Face à cette attitude assurée et inflexible des mathématiciens, maint physicien préfère louvoyer et courber l’échine : il évoque en public, à pleine voix, comme talismans et sésames, des concepts et résultats qu’il ignore pour l’essentiel et que du reste il n’utilise jamais, mais qui lui vaudront la bienveillance des dieux. L’affrontement ouvert, explicite, est rarement assumé du côté physicien. Il affleure pourtant de temps à autre, clairement identifié mais aussitôt nié, dans des tournures s’appuyant sur l’humour – généralement noir. Tel ouvrage de physique théorique avancée (Les Théories de jauge4) termine les références bibliographiques de son chapitre 5 par cette phrase délicieusement désenchantée : « Des traités complètement incompréhensibles au physicien moyen peuvent être trouvés dans n’importe quelle bibliothèque. »
Ce déchirement postgaliléen qui scinda irrémédiablement le groupe des disciplines dites « dures », cette lutte intestine et fratricide qui nie – contre toute évidence – ses enjeux et jusqu’à son existence, je les ressentis d’abord dans ma chair, pour ainsi dire, avant de prendre conscience de leur universalité et de leur nécessité inéluctable : « Dites ces mots ma vie et retenez vos larmes. »
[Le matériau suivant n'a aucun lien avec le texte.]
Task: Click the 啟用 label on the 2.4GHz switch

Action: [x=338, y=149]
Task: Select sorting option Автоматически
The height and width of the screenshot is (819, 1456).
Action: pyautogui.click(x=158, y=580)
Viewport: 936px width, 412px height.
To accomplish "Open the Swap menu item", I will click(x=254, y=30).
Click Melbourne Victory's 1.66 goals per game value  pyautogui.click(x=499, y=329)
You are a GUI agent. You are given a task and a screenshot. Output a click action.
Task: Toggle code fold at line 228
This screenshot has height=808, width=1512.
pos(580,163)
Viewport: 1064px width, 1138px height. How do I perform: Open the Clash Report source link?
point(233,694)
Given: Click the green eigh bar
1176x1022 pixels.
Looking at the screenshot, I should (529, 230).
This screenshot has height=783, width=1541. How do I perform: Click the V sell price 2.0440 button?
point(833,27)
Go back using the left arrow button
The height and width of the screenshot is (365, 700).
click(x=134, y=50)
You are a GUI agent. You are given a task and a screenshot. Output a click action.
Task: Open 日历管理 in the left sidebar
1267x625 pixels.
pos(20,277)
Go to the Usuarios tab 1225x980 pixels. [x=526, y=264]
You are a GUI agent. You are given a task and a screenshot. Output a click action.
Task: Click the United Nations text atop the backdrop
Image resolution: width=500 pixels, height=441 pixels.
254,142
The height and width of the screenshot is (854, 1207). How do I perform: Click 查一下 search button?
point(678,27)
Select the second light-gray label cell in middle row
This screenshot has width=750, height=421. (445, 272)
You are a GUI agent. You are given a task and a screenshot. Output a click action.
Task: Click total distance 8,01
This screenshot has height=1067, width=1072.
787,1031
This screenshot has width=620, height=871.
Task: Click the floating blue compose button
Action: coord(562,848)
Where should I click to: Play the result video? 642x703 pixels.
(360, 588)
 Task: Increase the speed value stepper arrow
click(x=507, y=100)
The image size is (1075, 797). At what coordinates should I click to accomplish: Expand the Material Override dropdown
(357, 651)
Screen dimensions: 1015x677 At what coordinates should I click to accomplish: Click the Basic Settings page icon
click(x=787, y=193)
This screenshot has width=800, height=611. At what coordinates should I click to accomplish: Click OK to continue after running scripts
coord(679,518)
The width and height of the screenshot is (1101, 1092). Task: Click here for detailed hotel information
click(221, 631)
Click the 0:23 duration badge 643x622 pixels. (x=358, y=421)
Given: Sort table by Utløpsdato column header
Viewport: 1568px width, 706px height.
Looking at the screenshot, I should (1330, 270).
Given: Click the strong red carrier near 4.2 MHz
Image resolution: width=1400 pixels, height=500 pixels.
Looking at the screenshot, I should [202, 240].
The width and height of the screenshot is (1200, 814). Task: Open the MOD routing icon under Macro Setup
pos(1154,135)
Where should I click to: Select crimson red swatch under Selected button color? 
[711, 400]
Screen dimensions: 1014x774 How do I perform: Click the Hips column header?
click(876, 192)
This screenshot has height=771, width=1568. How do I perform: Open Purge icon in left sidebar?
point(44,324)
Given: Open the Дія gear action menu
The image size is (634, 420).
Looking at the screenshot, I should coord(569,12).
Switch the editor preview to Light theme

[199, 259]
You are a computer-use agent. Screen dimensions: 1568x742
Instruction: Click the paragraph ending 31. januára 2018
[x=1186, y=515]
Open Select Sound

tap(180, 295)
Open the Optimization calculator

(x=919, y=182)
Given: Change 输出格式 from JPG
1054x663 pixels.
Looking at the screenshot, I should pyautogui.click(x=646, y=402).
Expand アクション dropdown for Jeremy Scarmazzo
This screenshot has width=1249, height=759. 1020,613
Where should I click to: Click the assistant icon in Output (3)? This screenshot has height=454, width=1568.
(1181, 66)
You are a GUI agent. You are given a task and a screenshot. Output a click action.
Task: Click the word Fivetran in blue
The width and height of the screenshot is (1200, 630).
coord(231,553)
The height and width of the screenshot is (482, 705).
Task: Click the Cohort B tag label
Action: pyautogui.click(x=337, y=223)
J’abordais les études universitaires. Laurent Schwartz venait d’inaugurer son certificat de licence intitulé Méthodes mathématiques de la physique. Déjà ce titre acquérait une valeur symbolique considérable. À s’en tenir délibérément à la superficie des mots, on perçoit une intention évidente décidément louable : un mathématicien – prestigieux – se propose pour mettre à l’étrier le pied peu assuré de l’apprenti physicien, en lui épargnant les affres de tels développements par trop techniques qui lui seraient par trop inutiles. À y regarder de plus près, on discernait l’aura quelque peu sulfureuse qui émanait, dans l’université, de ces mêmes mots et de leur agencement. Ce n’est plus ici le vocable « mathématiques » qui tient la vedette, mais bien le vocable « physique » ; celui-ci se présente comme substantif, alors que celui-là a été rétrogradé au rang de qualificatif, se rapportant de surcroît à un terme de connotation principalement technique, « méthodes ». On peut voir là un double renoncement, impensable jusqu’alors : au plan emblématique – essentiel en l’occurrence –, la mathématique accepte de céder le premier rang qui lui est toujours réservé dans quelque classification que ce puisse être ; au plan épistémologique, elle abandonne son hégémonie plurimillénaire de science ultime et sublime – qui trouve en elle-même sa propre justification –, pour proposer des recettes à une discipline fondamentalement autre, puisque tributaire d’une réalité objective qui s’impose à elle de l’extérieur.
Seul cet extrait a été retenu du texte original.